• _Work order_:
Pictures excluded, copy all of the data below exactly.

Stored items

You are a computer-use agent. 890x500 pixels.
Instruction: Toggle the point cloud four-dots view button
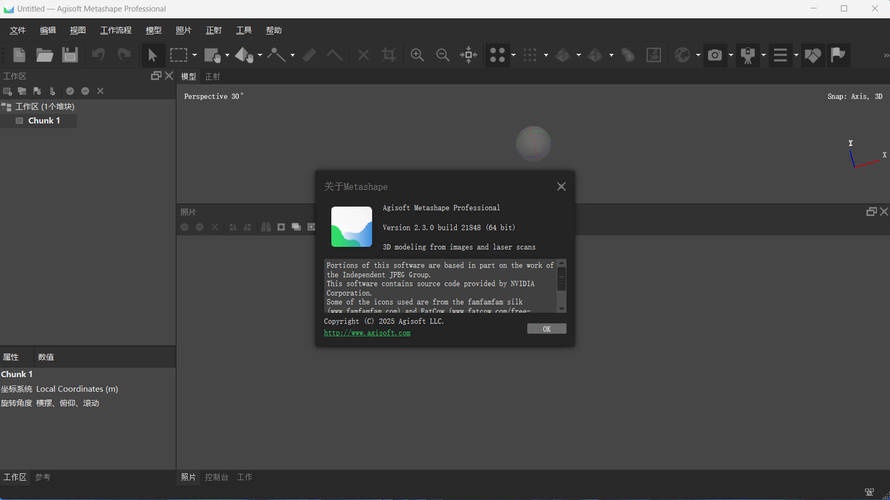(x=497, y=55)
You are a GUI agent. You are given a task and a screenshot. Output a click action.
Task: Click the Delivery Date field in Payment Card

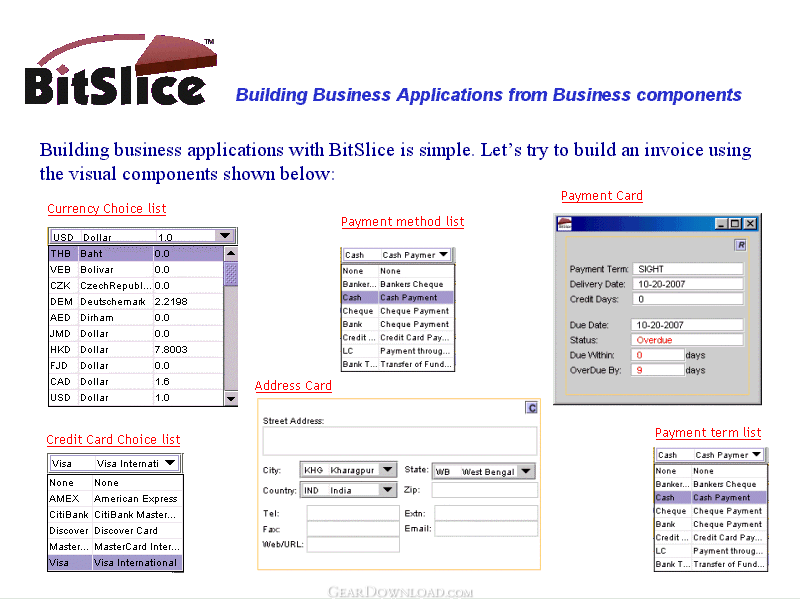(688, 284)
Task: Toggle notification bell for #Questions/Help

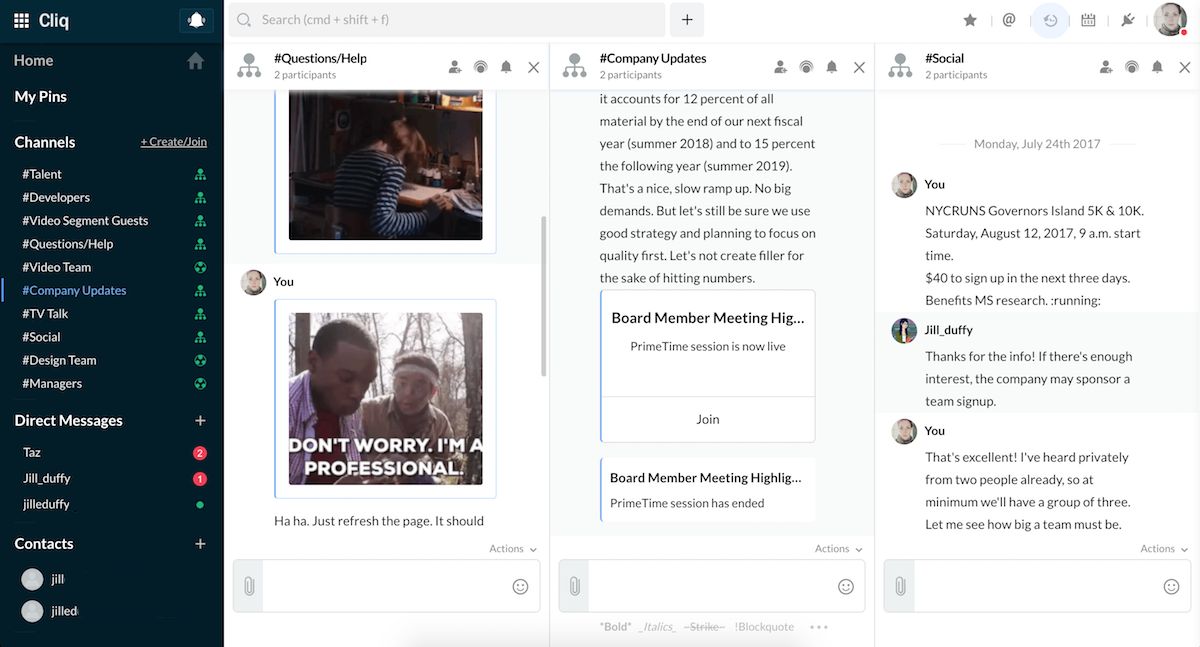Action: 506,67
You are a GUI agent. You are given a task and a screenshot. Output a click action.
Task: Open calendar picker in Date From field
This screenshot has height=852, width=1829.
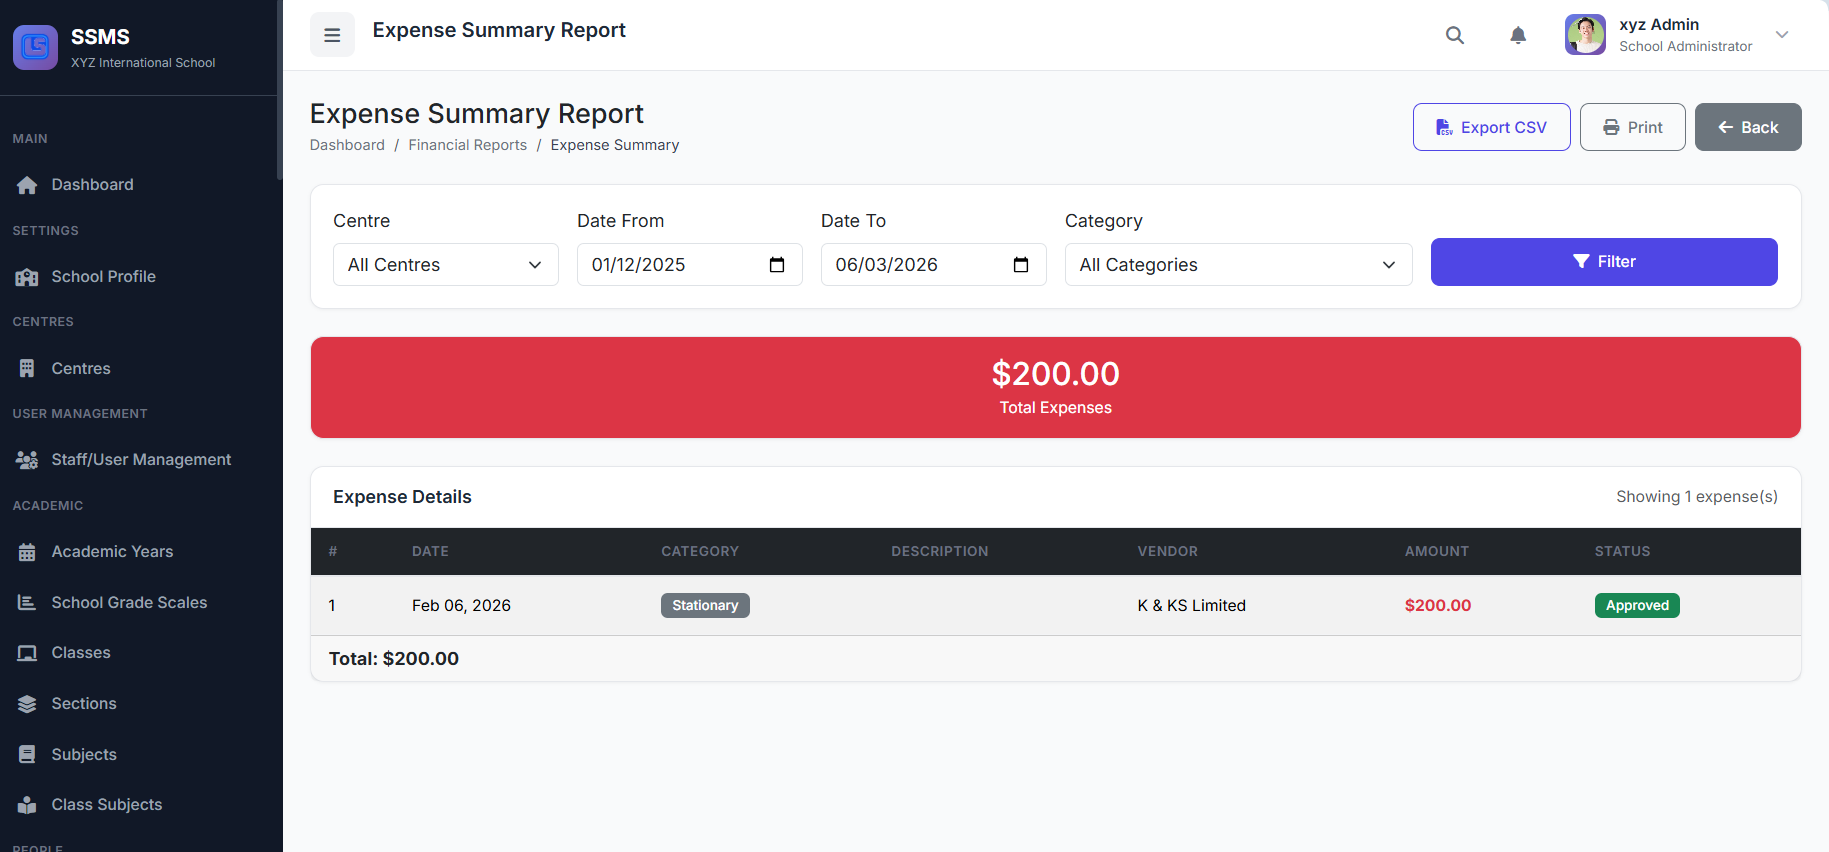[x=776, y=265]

• _Written solution_:
You are a computer-use agent. 890x500 pixels.
Instruction: Toggle the point cloud four-dots view button
(x=497, y=55)
You are a GUI agent. You are given a task and a screenshot. Output a click action.
Task: Click the Delivery Date field in Payment Card

(688, 284)
Task: Toggle notification bell for #Questions/Help

Action: 506,67
You are a GUI agent. You are given a task and a screenshot. Output a click action.
Task: Open calendar picker in Date From field
This screenshot has height=852, width=1829.
[x=776, y=265]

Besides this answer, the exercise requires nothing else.